Attractors are usually not mechanisms

The mathematical objects can not be. And the "attractor models" have not been established as mechanisms in mammals

Jul 08, 2025

Mathematical attractors elegantly formalize stability and convergence, but in neuroscience the term is often mistaken for a full mechanistic explanation. Demonstrating bump‑like activity in head‑direction circuits shows the phenomenon, not the cause; the required Mexican‑hat connectivity, biophysical dynamics and precise organization remain unverified. Generic recurrent networks, trained without explicit ring structure, replicate all hallmark behaviors—convergence, persistence, smoothness, lesion effects—undermining claims that attractors are necessary. True mechanistic proof demands write‑in perturbations, quantitative connectivity maps, bifurcation‑grade parameter sweeps and falsification of RNN alternatives. Until such experiments succeed, attractors are appealing hypotheses, not established mechanisms. Maintaining rigor will drive genuinely explanatory neural science.

Within mathematics attractors are well defined

Attractors are beautiful. Let me define them as:

An attractor is a subset A of the system's phase space such that:

Forward invariance: Once the system's state is in A, it stays in A for all future time.
Attraction (basin of attraction): There exists an open neighborhood B(A) ("basin") of initial conditions so that every trajectory starting in B(A) asymptotically approaches A as time t→∞.
Minimality: No proper subset of A satisfies (1) and (2).

This definition is beautiful in its abstraction—it captures the essence of stability and convergence without specifying any particular mechanism. They also align with normative ways of thinking. In a way this would be great if the way we handle belief worked like this - we may converge to true belief states - which we don’t always because of uncertainty etc but lets take for granted that having attractor like things in our heads might be useful for some things.

Attractors as rather a specific model type in neuroscience

**Concept of an attractor for continuous variables (source).** A truly elegant model. Is this *the* mechanism?

Now, our model’s are not merely what the math above says, they are much more narrowly defined. Lets rather go through a standard type of that model. Picture a continuous attractor network where neural activity forms a "bump" of firing that can sit anywhere along a ring of neurons:

\(\begin{align} \tau \,\frac{d h_i}{dt} &= -h_i \;+\;\sum_{j} W_{ij}\,r_j \;+\; I_i \;+\; \eta_i(t), \\[6pt] r_i &= f\bigl(h_i\bigr), \\[6pt] W_{ij} &= A\,\exp\!\biggl(-\frac{|i-j|^2}{2\sigma_E^2}\biggr) \;-\; B\,\exp\!\biggl(-\frac{|i-j|^2}{2\sigma_I^2}\biggr). \end{align} \)

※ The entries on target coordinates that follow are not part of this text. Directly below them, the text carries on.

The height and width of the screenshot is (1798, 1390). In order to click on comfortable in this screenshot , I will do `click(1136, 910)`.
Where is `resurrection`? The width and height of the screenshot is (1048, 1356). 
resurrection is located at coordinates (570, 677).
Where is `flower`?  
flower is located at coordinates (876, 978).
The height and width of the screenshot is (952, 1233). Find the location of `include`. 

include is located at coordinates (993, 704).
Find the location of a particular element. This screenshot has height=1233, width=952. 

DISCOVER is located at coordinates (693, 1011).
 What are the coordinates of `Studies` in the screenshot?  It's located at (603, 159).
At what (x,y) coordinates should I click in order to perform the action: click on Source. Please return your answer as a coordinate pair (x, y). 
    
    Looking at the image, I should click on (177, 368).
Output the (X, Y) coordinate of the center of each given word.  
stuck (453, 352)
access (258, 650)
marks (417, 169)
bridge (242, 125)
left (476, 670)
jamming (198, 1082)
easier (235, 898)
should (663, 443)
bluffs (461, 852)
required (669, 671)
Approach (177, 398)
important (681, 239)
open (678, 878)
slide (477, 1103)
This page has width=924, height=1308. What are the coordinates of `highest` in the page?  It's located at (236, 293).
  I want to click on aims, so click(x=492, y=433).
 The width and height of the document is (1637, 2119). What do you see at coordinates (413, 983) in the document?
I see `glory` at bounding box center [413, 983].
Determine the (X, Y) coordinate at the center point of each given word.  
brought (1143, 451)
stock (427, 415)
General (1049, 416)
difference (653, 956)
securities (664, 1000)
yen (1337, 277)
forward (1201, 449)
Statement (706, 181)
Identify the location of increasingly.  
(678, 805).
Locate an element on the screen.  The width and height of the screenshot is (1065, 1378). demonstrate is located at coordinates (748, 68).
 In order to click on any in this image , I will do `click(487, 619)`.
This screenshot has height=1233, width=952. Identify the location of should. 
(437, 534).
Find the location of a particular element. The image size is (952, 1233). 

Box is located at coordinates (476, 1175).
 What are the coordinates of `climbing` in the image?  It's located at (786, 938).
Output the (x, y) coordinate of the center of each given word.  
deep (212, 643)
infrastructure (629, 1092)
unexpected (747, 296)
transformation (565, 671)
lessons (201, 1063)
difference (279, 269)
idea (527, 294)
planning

Where h_i is the synaptic input to neuron i, r_i is its firing rate, W_ij encodes Mexican-hat connectivity (local excitation A with narrow width σ_E, broad inhibition B with width σ_I), I_i is external input, and η_i(t) is noise. When the parameters are tuned just right, you get a stable bump that can live anywhere on the ring - a continuous attractor.

Model behavior: The system's state space contains a curve (the "ring attractor") where activity naturally flows and stays. Perturb the bump slightly? It slides back to the manifold. Push it along the ring? It glides smoothly to a new stable position. It's like having a marble rolling on the inside of a perfectly circular tube—stable, continuous, gorgeous. This gives you angular integration for free. Velocity input shifts the bump, the bump persists when input stops, and you've got a neural compass. The same equations explain persistence, integration, and stability (but they also basically have specialized components for each of these). However, this mathematical description tells us about the dynamics, not the mechanism.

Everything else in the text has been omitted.